__Work item__.
Could you write out, exactly and with no pictures, every line from the one containing "This screenshot has height=422, width=642." through the last line of the entries?

__Records for this task__.
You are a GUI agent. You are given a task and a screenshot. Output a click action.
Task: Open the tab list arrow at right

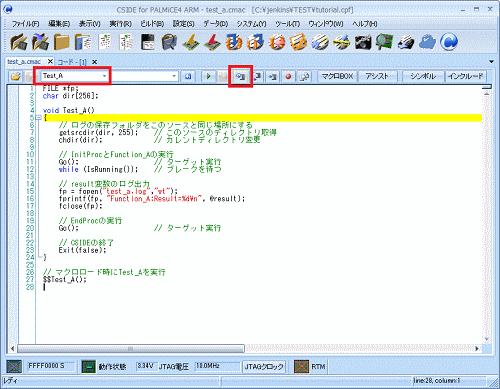(x=491, y=62)
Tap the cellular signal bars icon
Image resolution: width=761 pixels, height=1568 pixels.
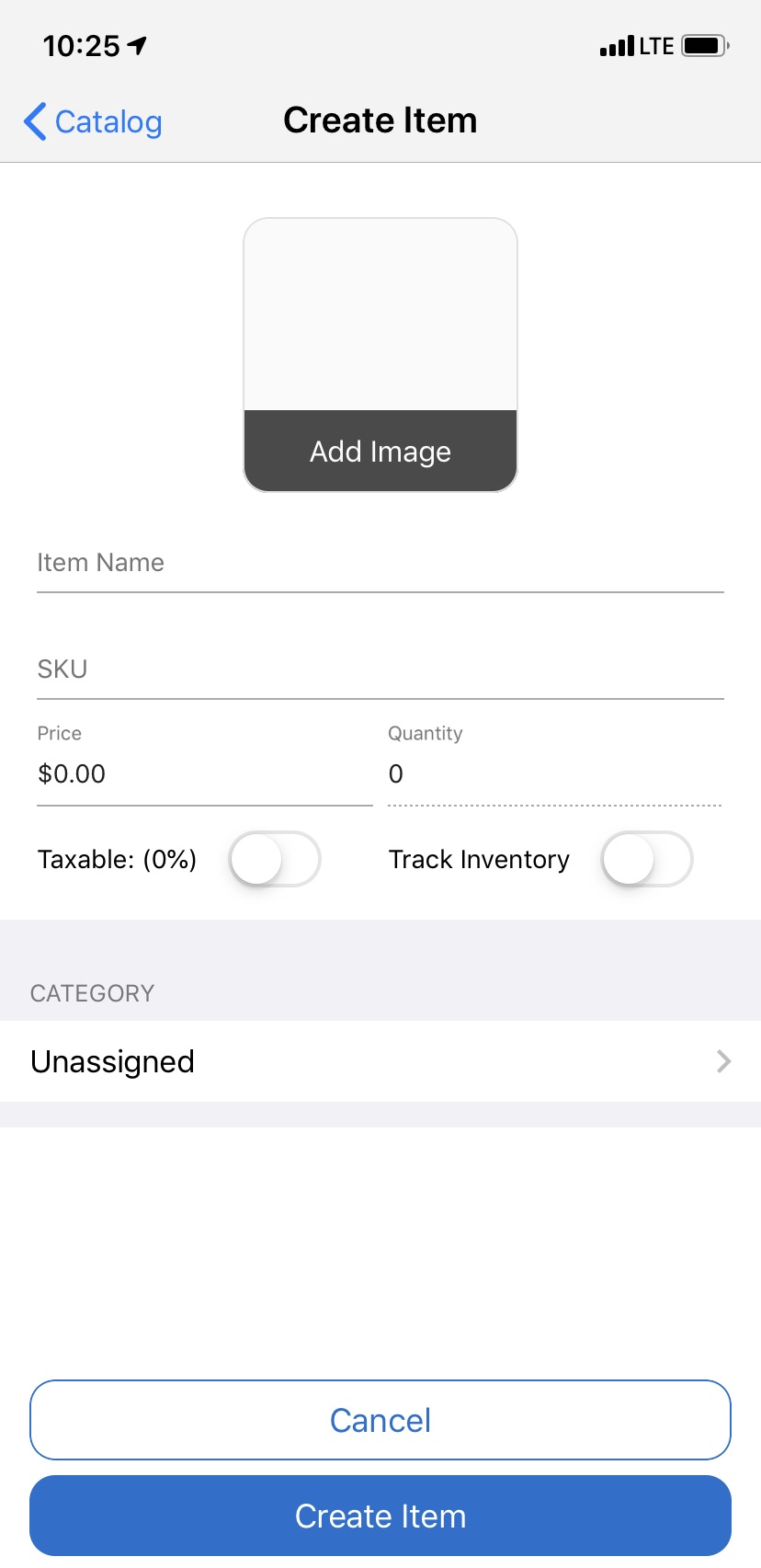[x=617, y=46]
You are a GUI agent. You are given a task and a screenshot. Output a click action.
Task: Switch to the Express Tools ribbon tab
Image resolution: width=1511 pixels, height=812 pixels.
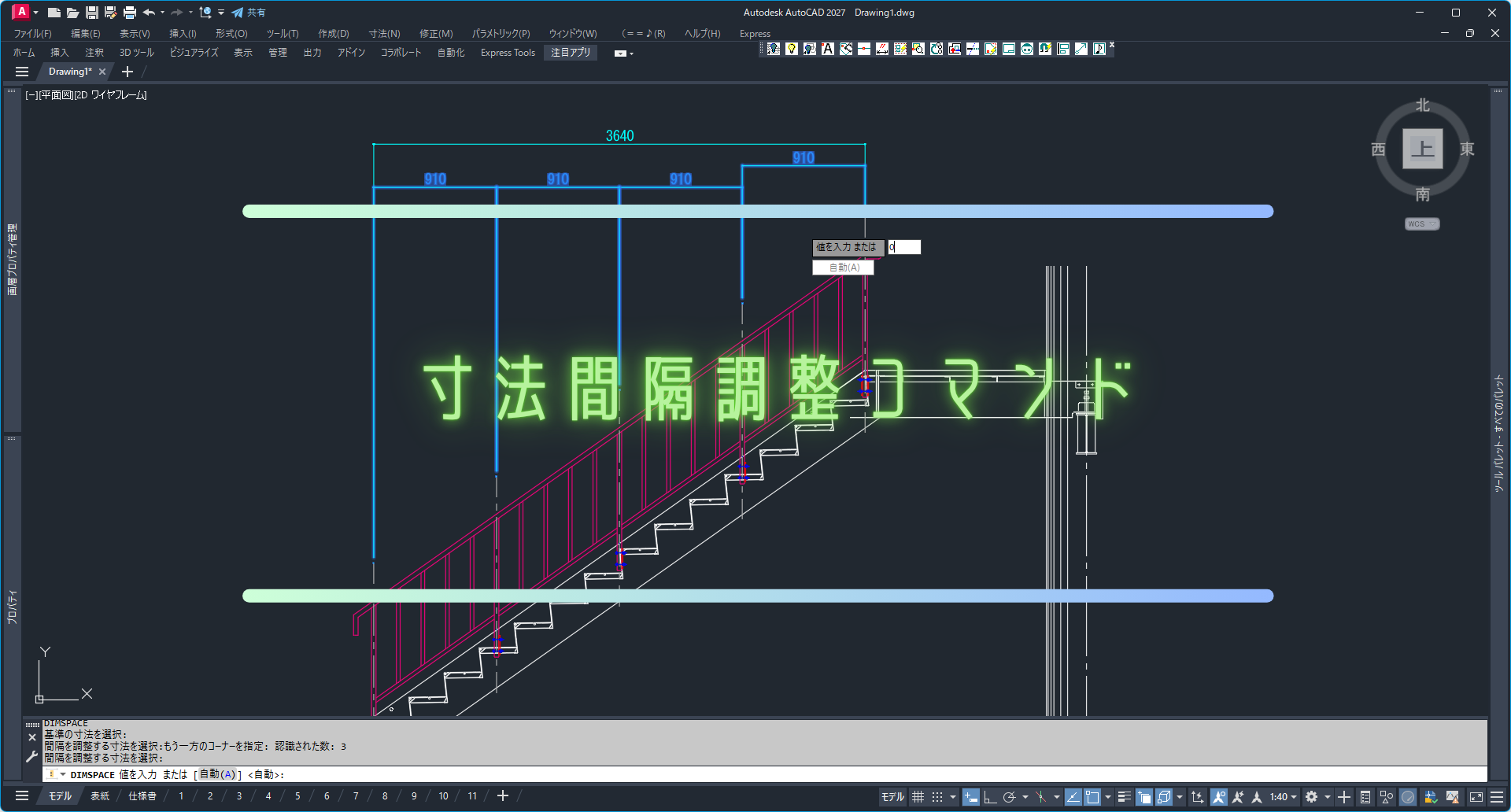[508, 53]
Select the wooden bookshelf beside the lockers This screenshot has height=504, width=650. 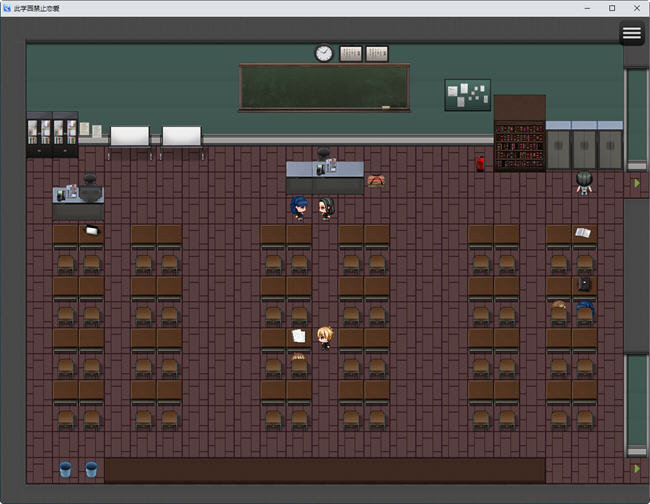tap(519, 133)
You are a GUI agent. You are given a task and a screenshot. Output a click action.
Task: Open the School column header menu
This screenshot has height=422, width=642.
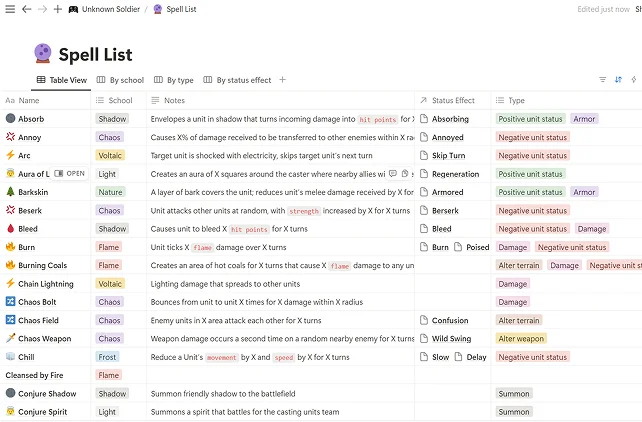tap(120, 100)
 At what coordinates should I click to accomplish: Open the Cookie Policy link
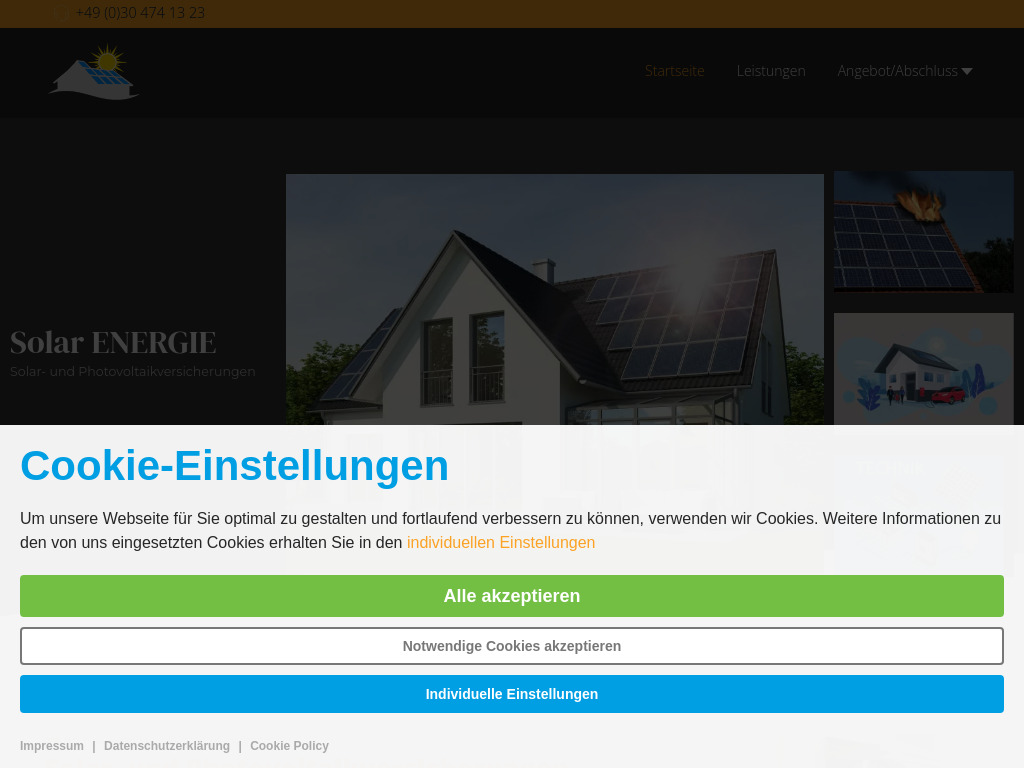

__Exercise answer__.
This screenshot has height=422, width=642.
tap(120, 100)
 At what coordinates should I click to accomplish: Open the Cookie Policy link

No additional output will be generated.